Dégel diplomatique avec l’Union européenne

Felipe Perez Roque, ministre cubain des Affaires étrangères, estime que l'Union européenne a repris le chemin de la confrontation au lieu de celui du dialogue.(Photo : AFP)
Felipe Perez Roque, ministre cubain des Affaires étrangères, estime que l'Union européenne a repris le chemin de la confrontation au lieu de celui du dialogue.
(Photo : AFP)
Cuba a officiellement rétabli lundi ses contacts avec tous les pays de l’Union européenne. Une décision qui met fin à un an et demi de gel diplomatique entre La Havane et Bruxelles. Retour sur une lente reprise du dialogue, autour de la question des droits de l’homme.

De notre correspondante à La Havane

« A partir de cet instant, Cuba rétablit ses contacts officiels au niveau gouvernemental avec tous les pays de l’Union européenne », a annoncé lundi matin le ministre des Affaires étrangères cubain, Felipe Perez Roque, lors d’une allocution à la presse étrangère.

Une déclaration qui met un terme à un an et demi de gel diplomatique. « Gel » et non rupture, car les relations entre Cuba et l’Union européenne n’ont jamais été rompues à proprement parler : les ambassadeurs européens à La Havane sont restés présents dans l’île et leurs légations ont continué leur travail.

Mais ce travail s’est trouvé considérablement réduit : plus de conversations téléphoniques, formelles ou informelles, avec des fonctionnaires, plus de rencontres avec les responsables cubains, plus de présence cubaine officielle aux réceptions des ambassades, l’isolement en somme, pendant un an et demi —une situation inédite dans l’histoire de la diplomatie.

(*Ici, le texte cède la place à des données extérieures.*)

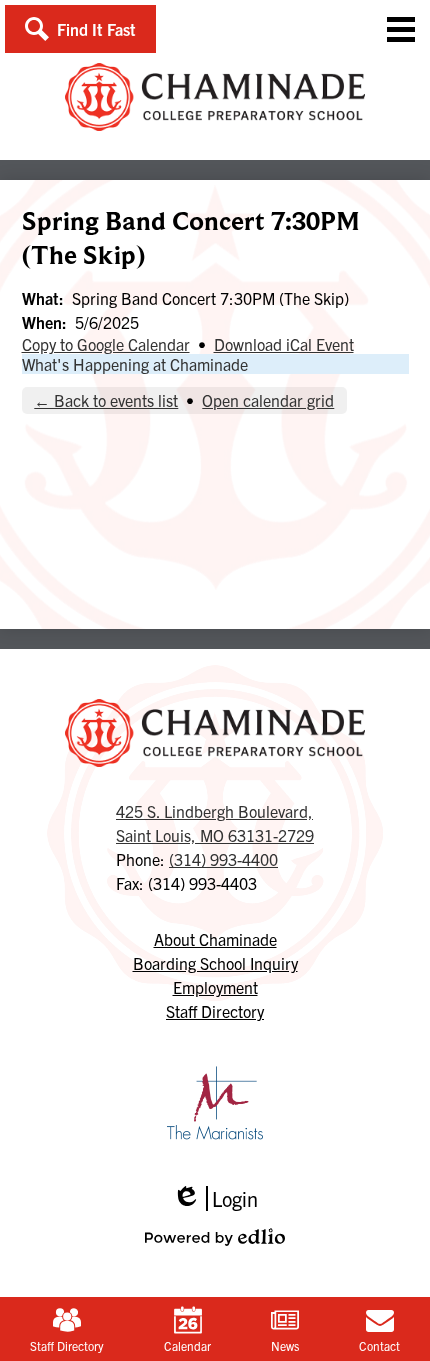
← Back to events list (106, 400)
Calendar (187, 1345)
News (285, 1345)
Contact (379, 1345)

Ce « gel » de la part de Cuba répondait à la politique commune adoptée par Bruxelles en juin 2003. Après les lourdes condamnations de 75 opposants (accusés par La Havane d’être « des mercenaires payés et dirigés par les Etats-Unis »), et l’exécution de trois hommes qui avaient détourné un bateau pour quitter l’île, l’Union avait protesté en adoptant des sanctions diplomatiques : restriction des visites politiques de haut niveau, diminution des relations culturelles, et, surtout, invitation des opposants encore en liberté aux fêtes nationales des ambassades européennes. Cette dernière mesure peut paraître marginale, mais elle signifiait la reconnaissance officielle et médiatisée d’une opposition intérieure cubaine. Une reconnaissance inacceptable pour le gouvernement castriste, qui a aussitôt gelé tous ses contacts avec les pays européens.

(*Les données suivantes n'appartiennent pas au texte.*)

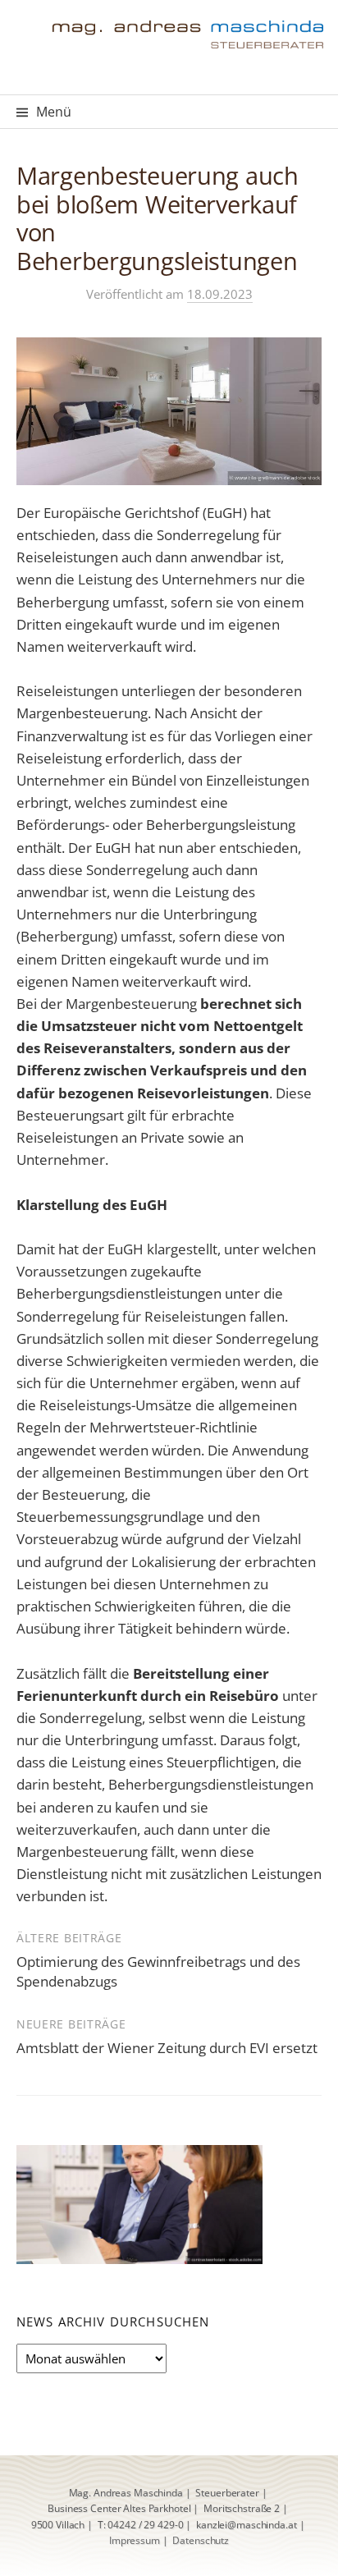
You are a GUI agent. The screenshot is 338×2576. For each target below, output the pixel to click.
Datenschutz (200, 2540)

Ni les dissidents, ni les fonctionnaires

Après plus d’un an de statu quo, l’arrivée au pouvoir des socialistes en Espagne a changé la donne. Dès le mois de mai 2004, le gouvernement de José Luis Rodríguez Zapatero s’est prononcé contre ces sanctions diplomatiques, les jugeant contre-productives. Prenant le contre-pied du gouvernement précédent de José Maria Aznar, Zapatero a multiplié les gestes vers Cuba, au sein de l’Union.

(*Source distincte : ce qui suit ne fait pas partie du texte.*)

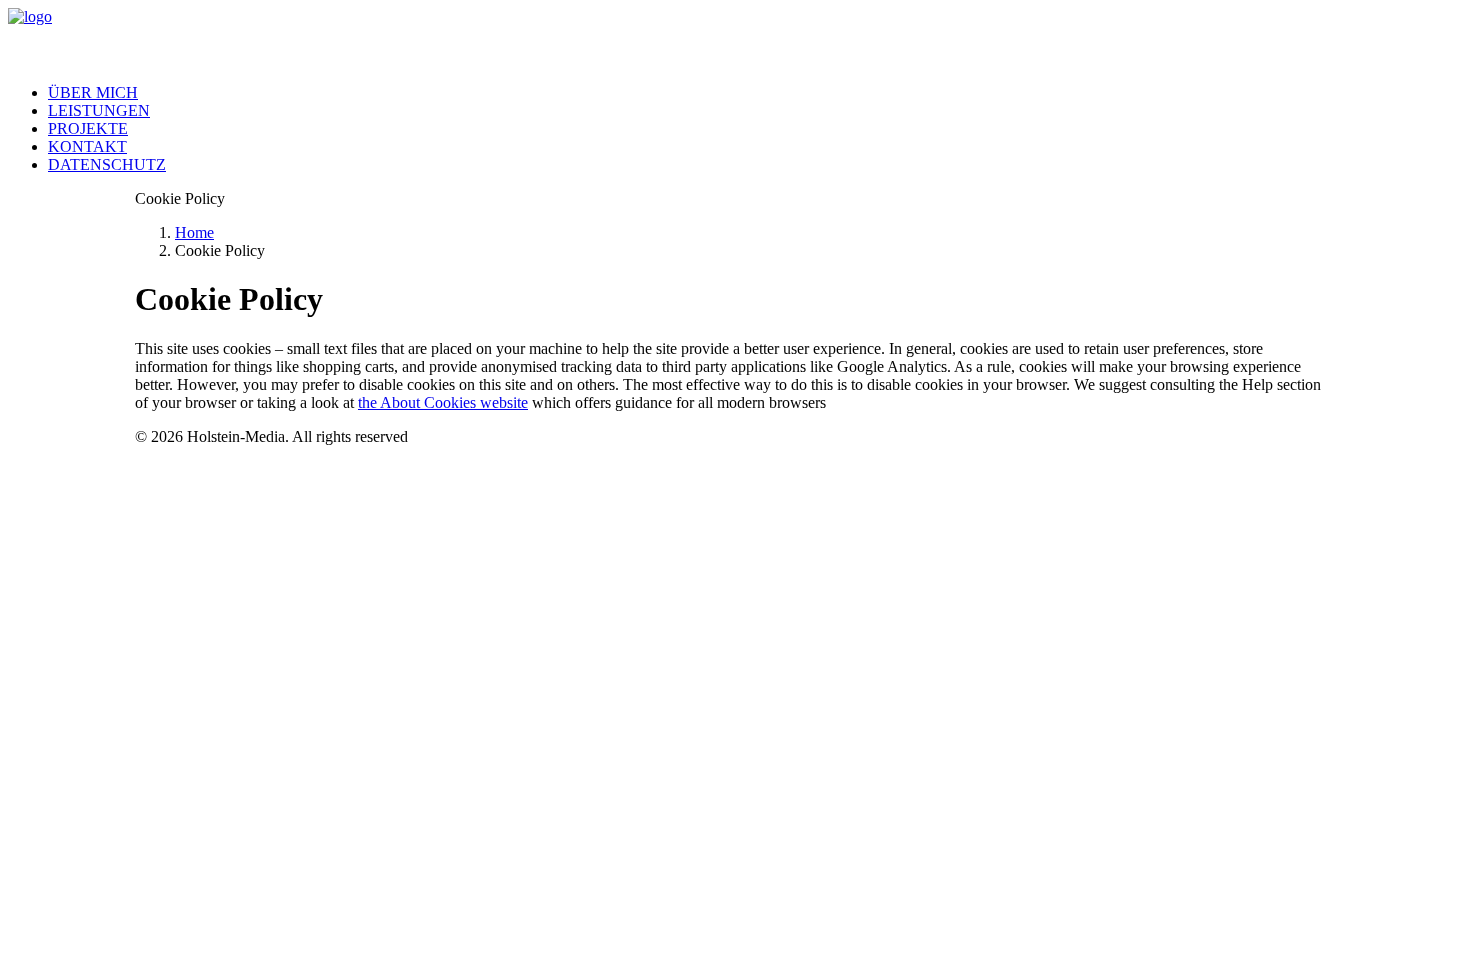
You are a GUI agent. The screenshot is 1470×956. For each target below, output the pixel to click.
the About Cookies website (443, 402)
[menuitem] (755, 93)
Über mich (93, 92)
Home (194, 232)
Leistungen (99, 110)
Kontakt (87, 146)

De façon inattendue, et après un an et demi de silence ou d’hostilité (comme lors du discours du 1er mai 2004 où Fidel Castro avait qualifié l’Union européenne de « mafia alliée et subordonnée à Washington »), Cuba a emboîté le pas à l’Espagne, d’abord en rétablissant ses contacts avec elle, puis en libérant conditionnellement début décembre sept des 75 opposants condamnés en 2003 (sept autres avaient déjà été libérés pour raisons de santé au cours des mois précédents).

Une semaine plus tard, le comité Amérique latine (Colat) de Bruxelles, qui devait examiner la politique commune européenne envers Cuba, a recommandé sa modification : reprendre les visites de haut niveau, renouer les contacts culturels, et, concernant le point sensible, cesser d’inviter les dissidents aux réceptions officielles, à la condition de ne pas inviter non plus les fonctionnaires cubains. Une décision de compromis, là aussi plutôt inédite en diplomatie. Ce ne sont pour le moment que des recommandations, qui doivent encore être validées fin janvier à Bruxelles par tous les pays membres, à l’unanimité.

Confiante, et peut-être aussi pour donner des gages de bonne volonté, Cuba a donc décidé la semaine dernière de renouer ses contacts avec huit des pays de l’Union, puis ce lundi, avec la totalité (y compris les Pays-Bas, la Pologne, la République tchèque et la Slovaquie, dont les positions sont très critiques envers La Havane).

 
« Un formidable pas en avant»

Les opposants cubains, au cœur de ce feuilleton diplomatique entre La Havane et Bruxelles, ont diversement accueilli cette reprise des contacts. « Nous allons continuer à travailler pour atteindre la démocratie à Cuba, même si l’Union européenne nous tourne le dos et soutient le gouvernement cubain », a déclaré Marta Beatriz Roque, une économiste condamnée à 20 ans de prison en avril 2003, en liberté conditionnelle depuis juillet dernier.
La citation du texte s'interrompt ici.